Join the lonely wind in howl,
Chant the words in Winter’s prose.
It has been a long, cold winter but the worst has passed. February brings milder temperatures to South Texas. The only sign of the old frigid man is yellow grass, some bare tree branches and pruned crape myrtles. A sense of season is easily confused. Landscapes surrounding office buildings and cul de sacs alike are planted with invasive, perennials of implacable green. The display of chocolate hearts is replaced by chocolate rabbits beside a sale for sunscreen. The new line of patio furniture relaxes in cool umbrella shade, inviting a shopper to sit and consider the sale price on the laminated tag. Everyone should own a grill at least once in their life but no one really needs a leaf blower. Did Washington and Lincoln believe in one nation under God with liberty and justice and 30% off for all? Wait! Don’t buy that, put it back on the shelf. Save your money for a weekend getaway to Port Aransas. The seashore is enticing but beware the Ides of March and the college students who storm the beach in amphibious assaults like drunken Marines. Spring loves to tease but she is just around the corner. Open a bottle of wine and listen to Carmina Burana. You may have to turn the stereo up loud to be heard above the mating call of leaf blowers.
There are some people who look forward to winter. This type of cold weather folk can’t wait for the first report of powdery snow on their favorite slope so they can dress in thermal finery and ascend a mountain where, once at the summit, strap 2x4s to there frozen feet and hurl themselves off risking broken bones and frostbite. The roaring fire and a tankard of IPA in the lodge are the perfect end to a thrilling day of cheating death. In my past, ski resorts were a great gig for a cover band, good money and dinner show hours. But it was always cold and, since I consider anything below 60 F freezing, I never looked forward to Vermont in January. When I lived in New York, I could tolerate winter only because inclement weather was an excuse to stay inside and I could dry my towels on the radiator.
Now that I live within spitting distance of Mexico, I can’t complain about frigid weather too much or use it as justification for being lazy. Except when it is really, really frigid. When the mercury plummets to 18 F and icy precipitation creates a clear candy shell on sidewalks and statues in the Northeast people shrug it off as another nasty day. In the South, those conditions create a sort of surreal pandemonium. You may recall one such day in 2021 when an arctic blast shut Houston down for a week and Gulf beaches were polluted with the carcasses of sea life. It was almost Biblical.
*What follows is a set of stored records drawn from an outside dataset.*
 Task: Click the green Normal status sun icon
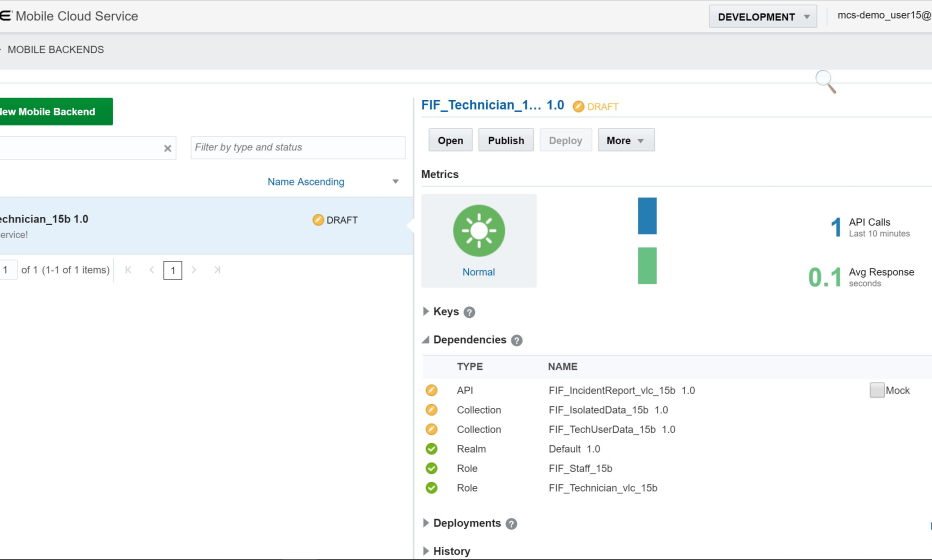479,230
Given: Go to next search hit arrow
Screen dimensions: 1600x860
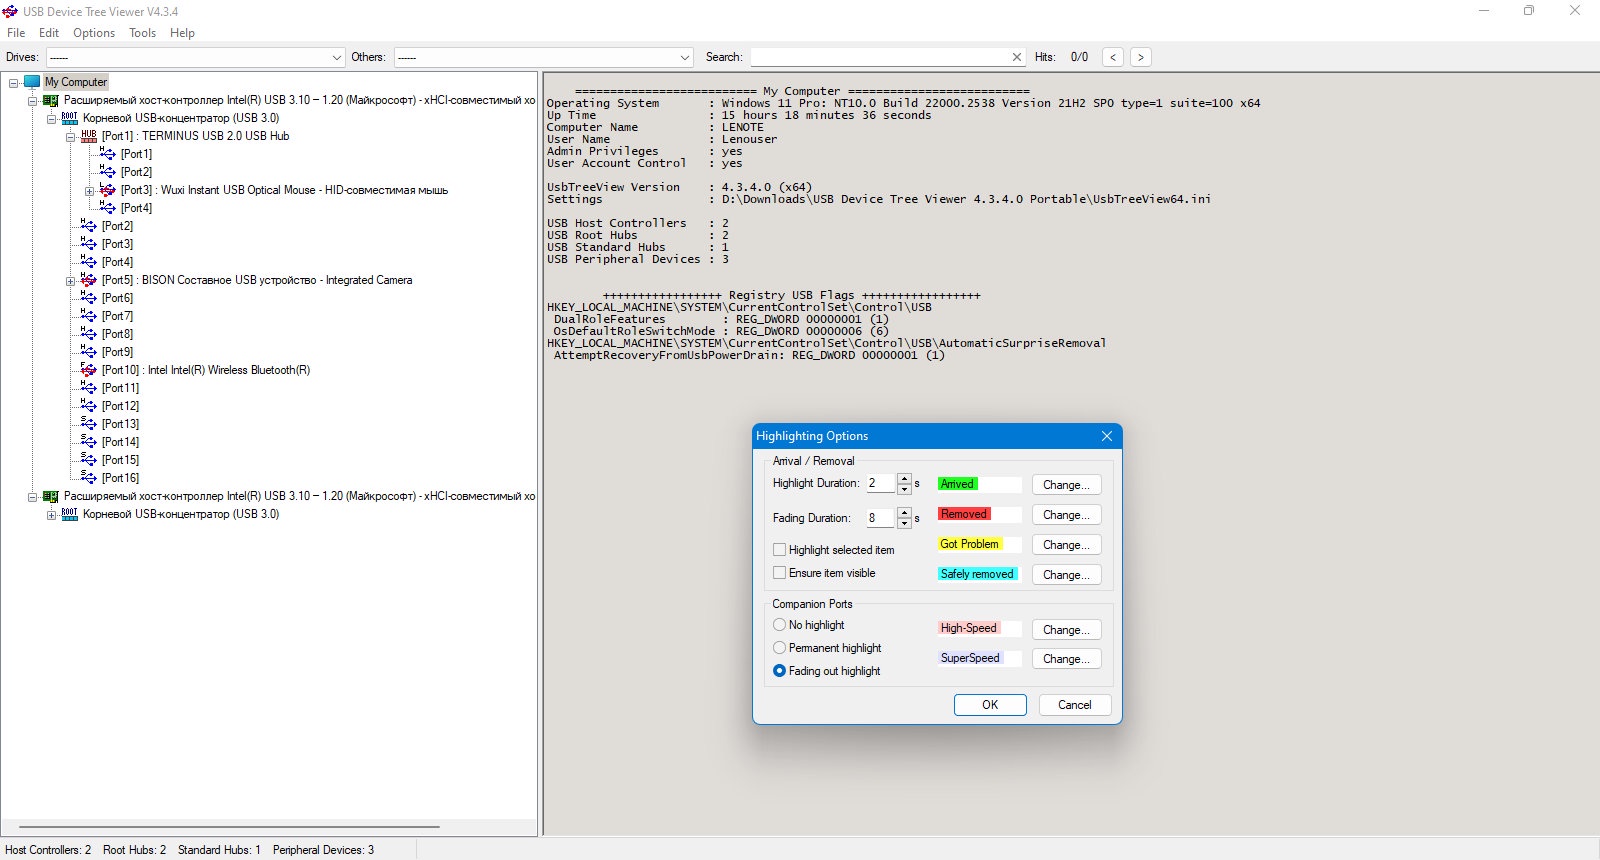Looking at the screenshot, I should 1140,57.
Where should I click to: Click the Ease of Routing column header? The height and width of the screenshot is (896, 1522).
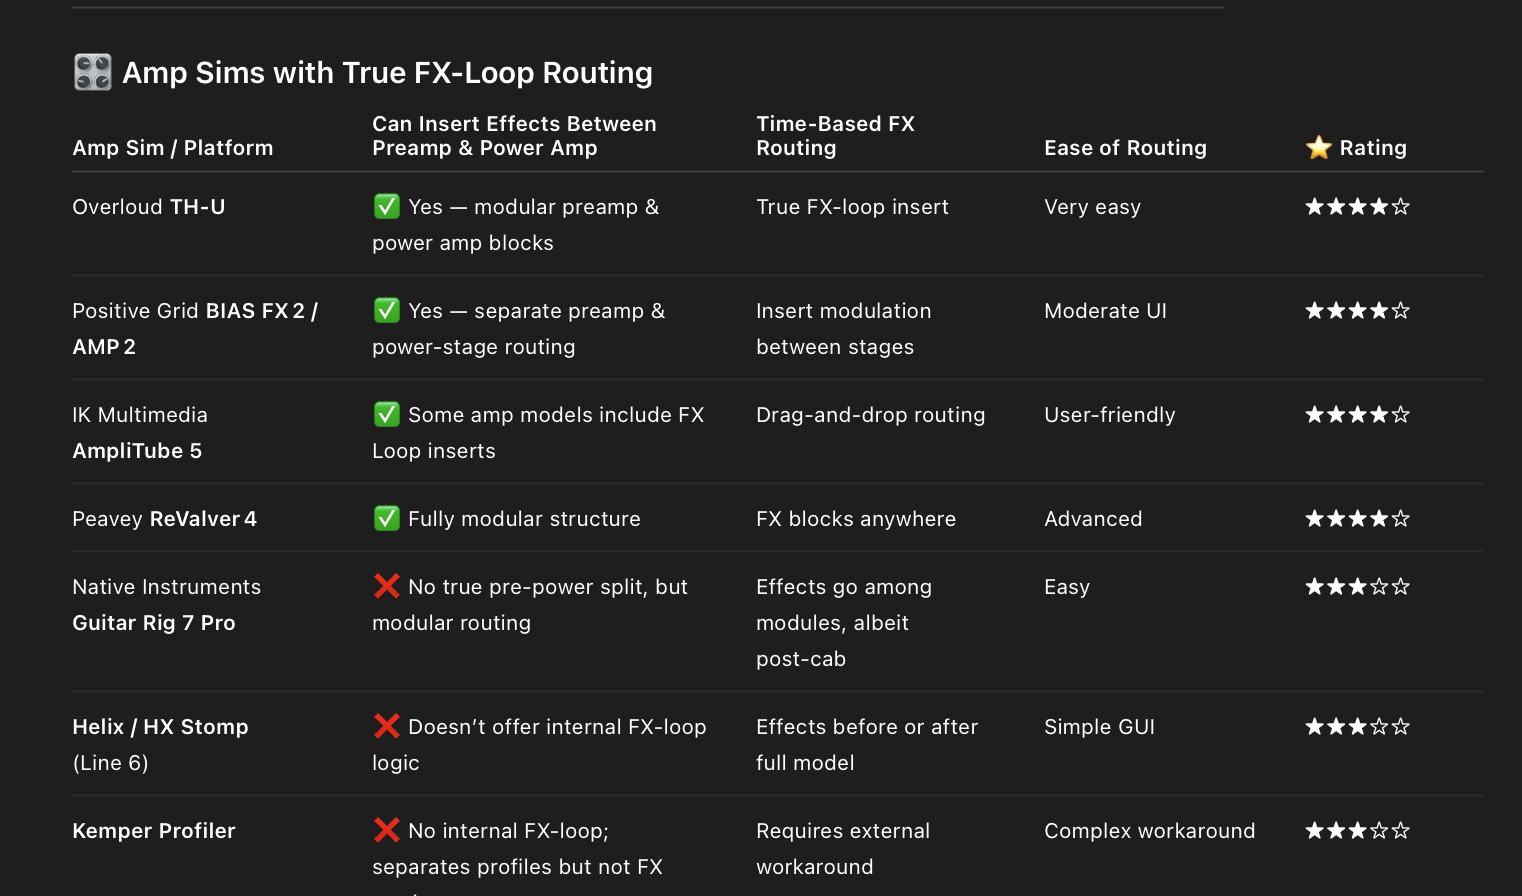pyautogui.click(x=1125, y=148)
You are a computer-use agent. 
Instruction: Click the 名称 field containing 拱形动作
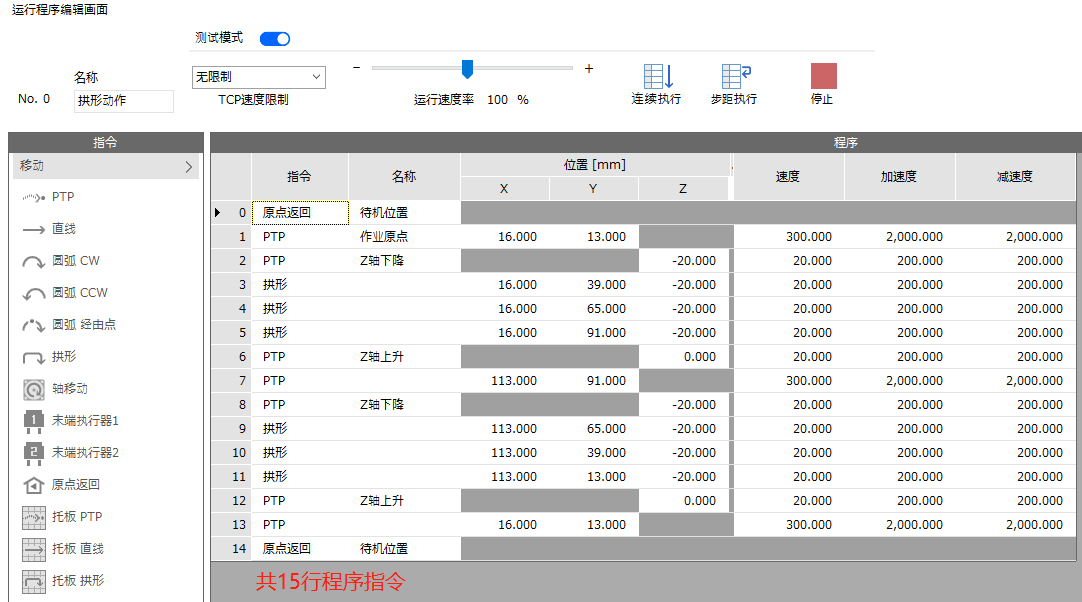tap(124, 101)
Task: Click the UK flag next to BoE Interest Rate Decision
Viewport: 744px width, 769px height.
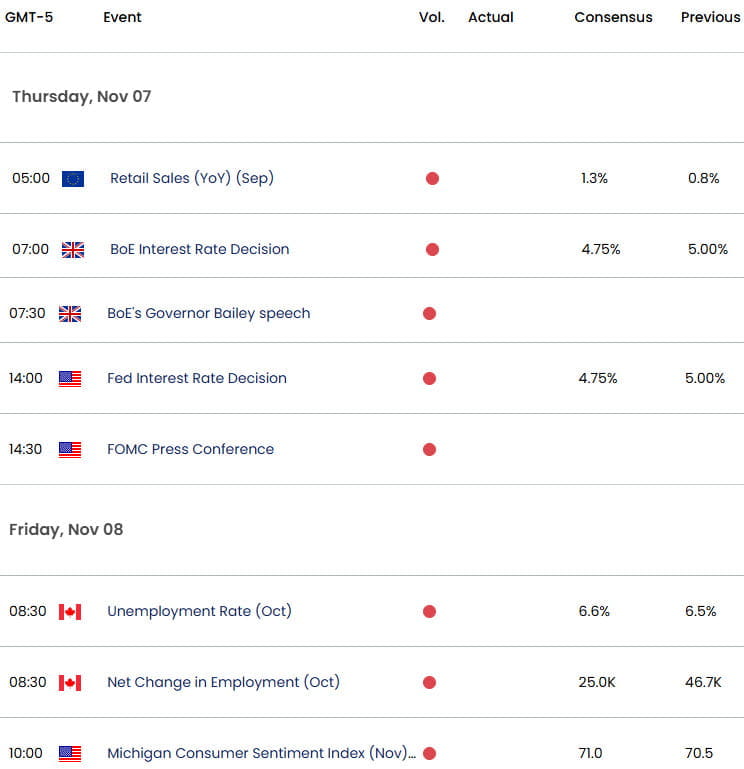Action: tap(73, 250)
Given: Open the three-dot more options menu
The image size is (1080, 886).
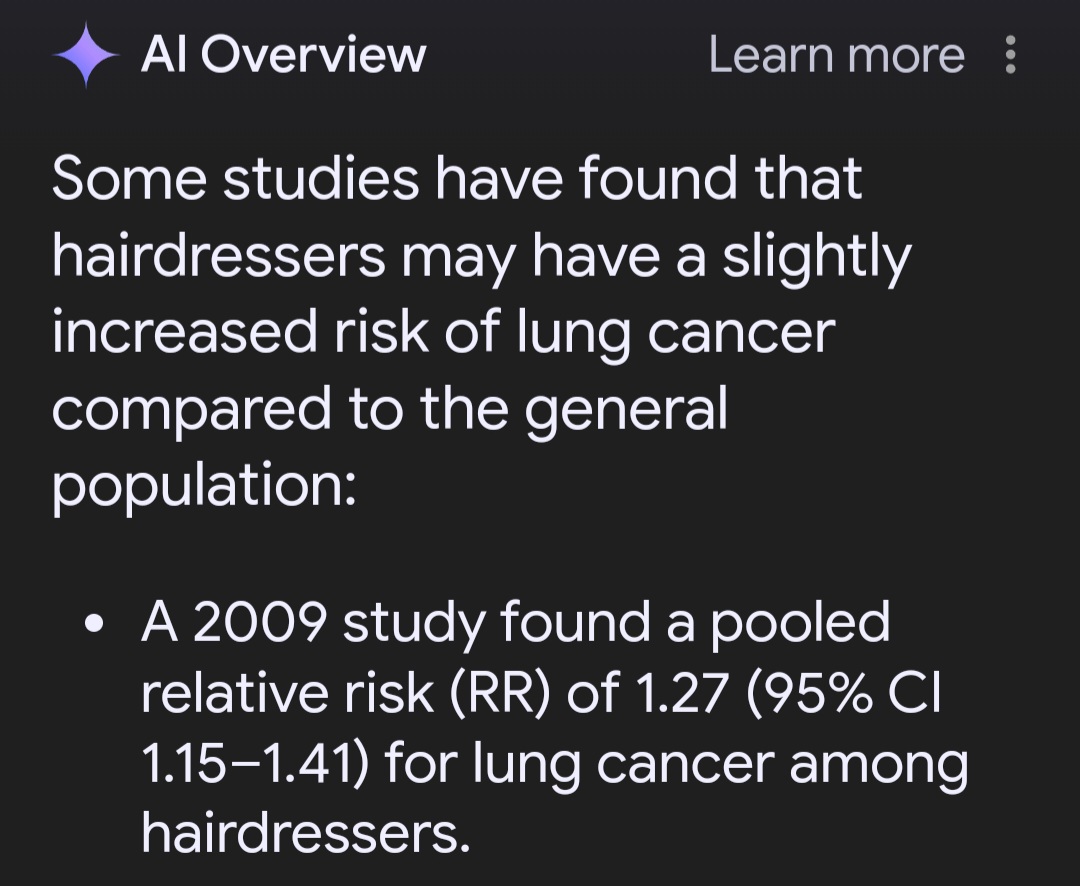Looking at the screenshot, I should (x=1010, y=55).
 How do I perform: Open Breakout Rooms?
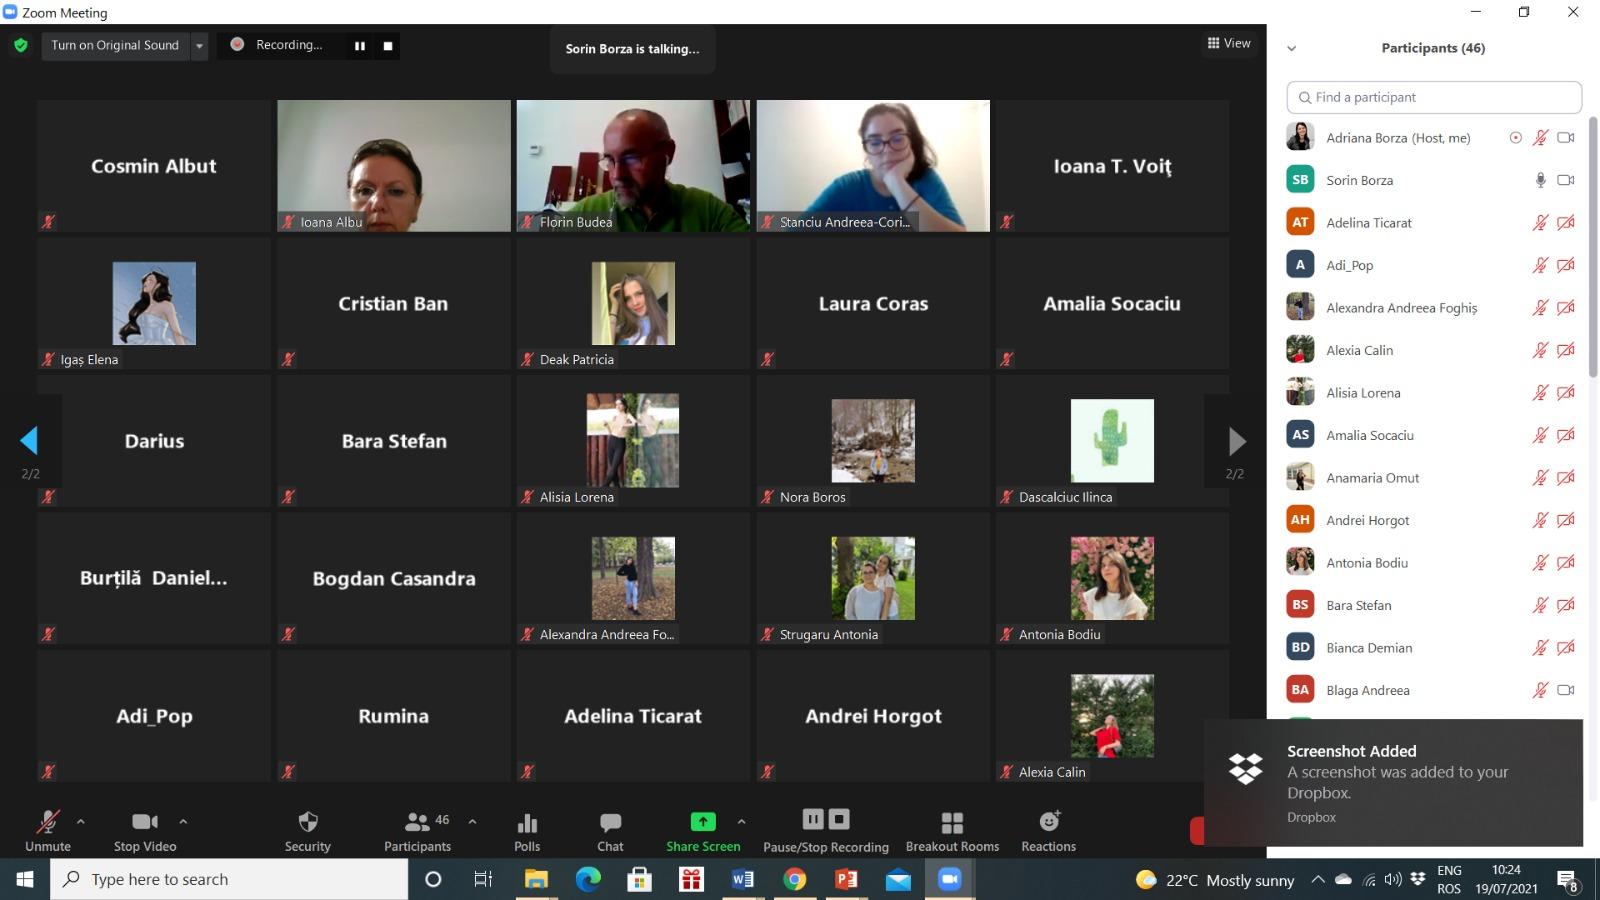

Here is one man’s account in verse form:
Twenty pelicans sail by in jagged formation. The beach is lead and mist. Wind whips the crispy, brown fronds of tropical transplants; victims of the big freeze. Just like the fish that washed ashore to ferment On the sand stinking surströmming. A feast for gulls who turn up their snobbish beaks Preferring purloined corn chips and french fries. The grackles laugh. They are amused by everything: Death Pelicans struggling against a squall Broken glass in a hopping man’s bare foot I get the joke, too. Fish don’t wear sweaters Idiots don’t wear shoes And palms should not wander too far North of Bogotá. But laughing at a pelican is just plain cruel.